Objectives: Alzheimer’s disease (AD) is a growing global health crisis exacerbated by increasing life span and an aging demographic. Convergent lines of evidence, including genome-wide association studies, strongly implicate neuroinflammation in the pathogenesis of AD. Several dietary agents, including phenolic-rich foods, show promise for the prevention and/or management of AD, which in large part, has been attributed to their anti-inflammatory effects. We previously reported
that a food-grade phenolic-enriched maple syrup extract (MSX) inhibited neuroinflammation in vitro but whether these effects are translatable in vivo remain unknown. Herein, we assessed MSX’s ability to attenuate early neuroinflammation in a transgenic mouse model of AD.
Methods: The effects of MSX on AD-related neuroinflammation was evaluated by orally administering MSX (100 and 200 mg/kg/day for 30 days) to the 3xTg-AD mouse model of AD. The expression of inflammatory markers in mouse brains were analyzed with LC-MS/MS with SWATH acquisition.
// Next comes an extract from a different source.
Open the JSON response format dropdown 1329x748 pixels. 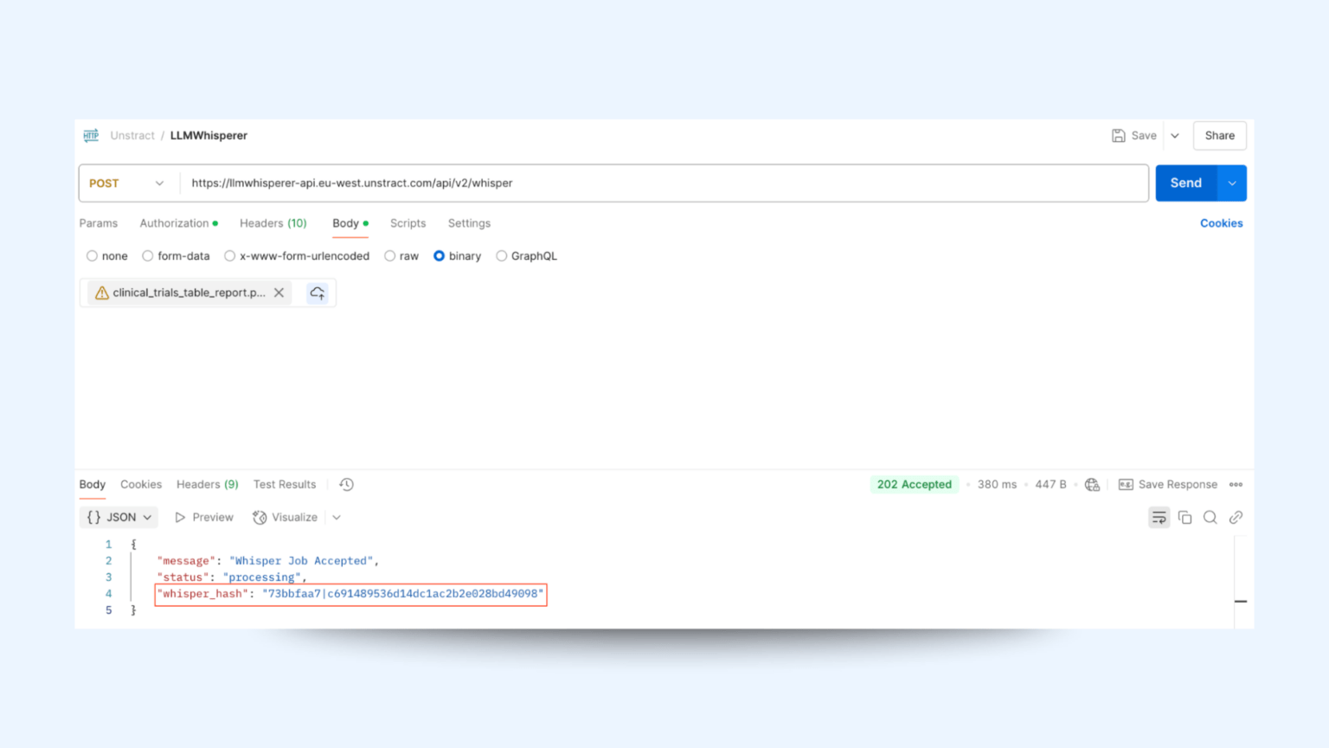(119, 517)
Results: 3xTg-AD mice dosed orally with MSX have decreased expression of several inflammatory proteins, including, most notably, the AD risk-associated protein ‘triggering receptor expressed on myeloid cells-2’ (TREM2), and stimulator of interferon genes TMEM173, and suppressor of cytokine signaling-6 (SOCS6). However, this decrease in inflammation did not coincide with a decrease in pathogenic amyloid generation or lipid peroxidation.
Discussion: These data demonstrate that oral administration of this maple syrup derived natural product reduces key neuroinflammatory indices of AD in the 3xTg-AD model of AD. Therefore, further studies to investigate MSX’s potential as a dietary intervention strategy for AD prevention and/or management are warranted.